EXERCISE OBJECTIVE >> Every line from the one with "Task: Click the shopping cart icon" through the end of the entries below must be retyped exactly, and only those lines. The pictures are not part of the copy.

::::

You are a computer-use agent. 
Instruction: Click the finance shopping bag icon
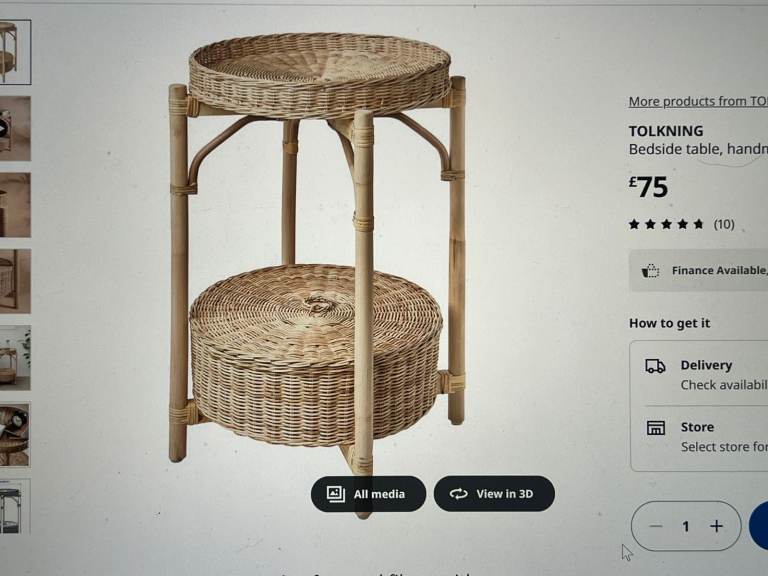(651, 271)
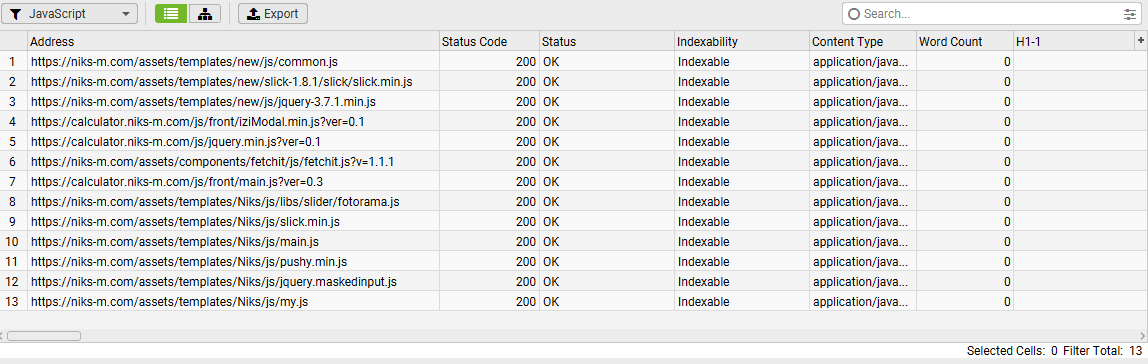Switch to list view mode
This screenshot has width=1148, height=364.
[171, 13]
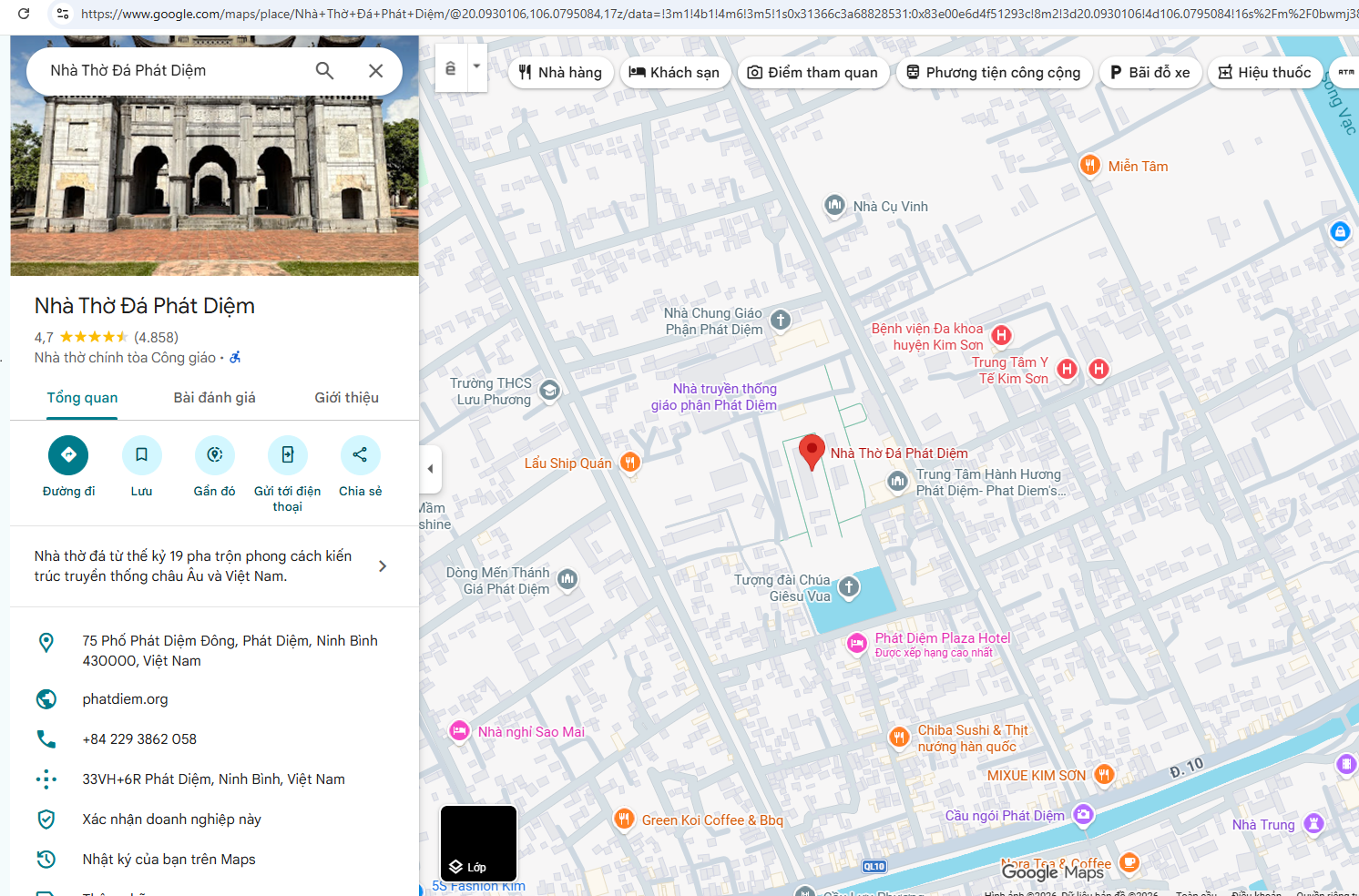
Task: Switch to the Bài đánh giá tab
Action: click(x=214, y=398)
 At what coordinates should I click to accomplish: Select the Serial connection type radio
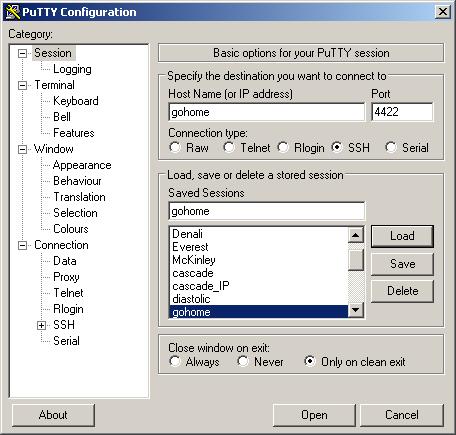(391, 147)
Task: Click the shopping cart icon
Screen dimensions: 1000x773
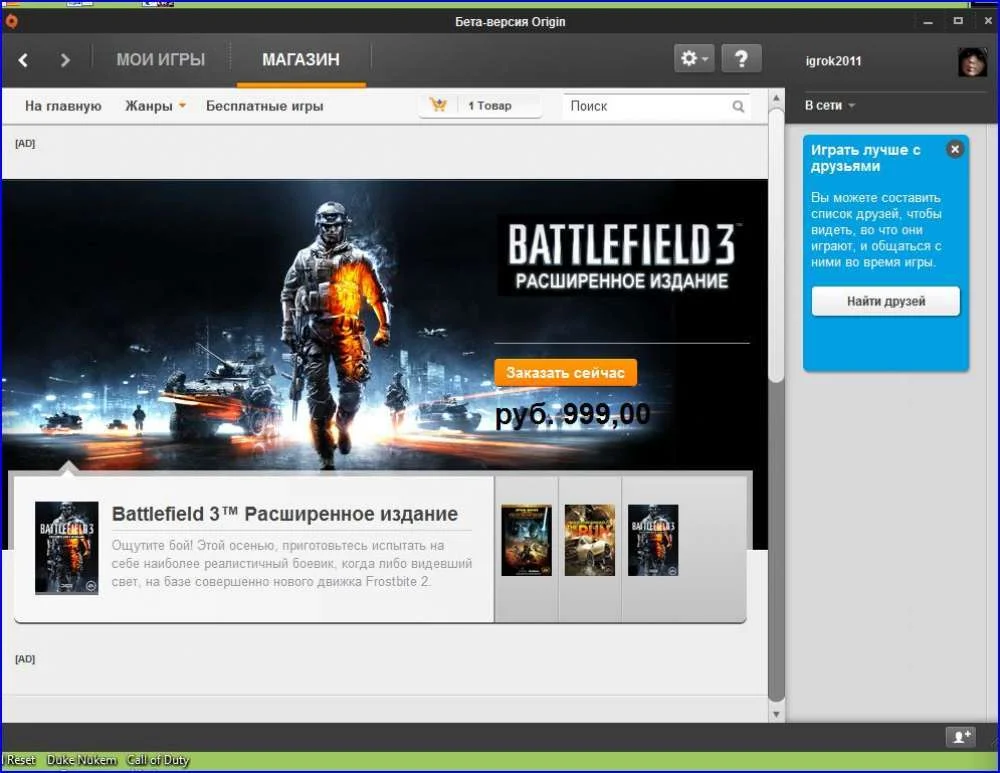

::::

SOLUTION >>
Task: Click the shopping cart icon
Screen dimensions: 1000x773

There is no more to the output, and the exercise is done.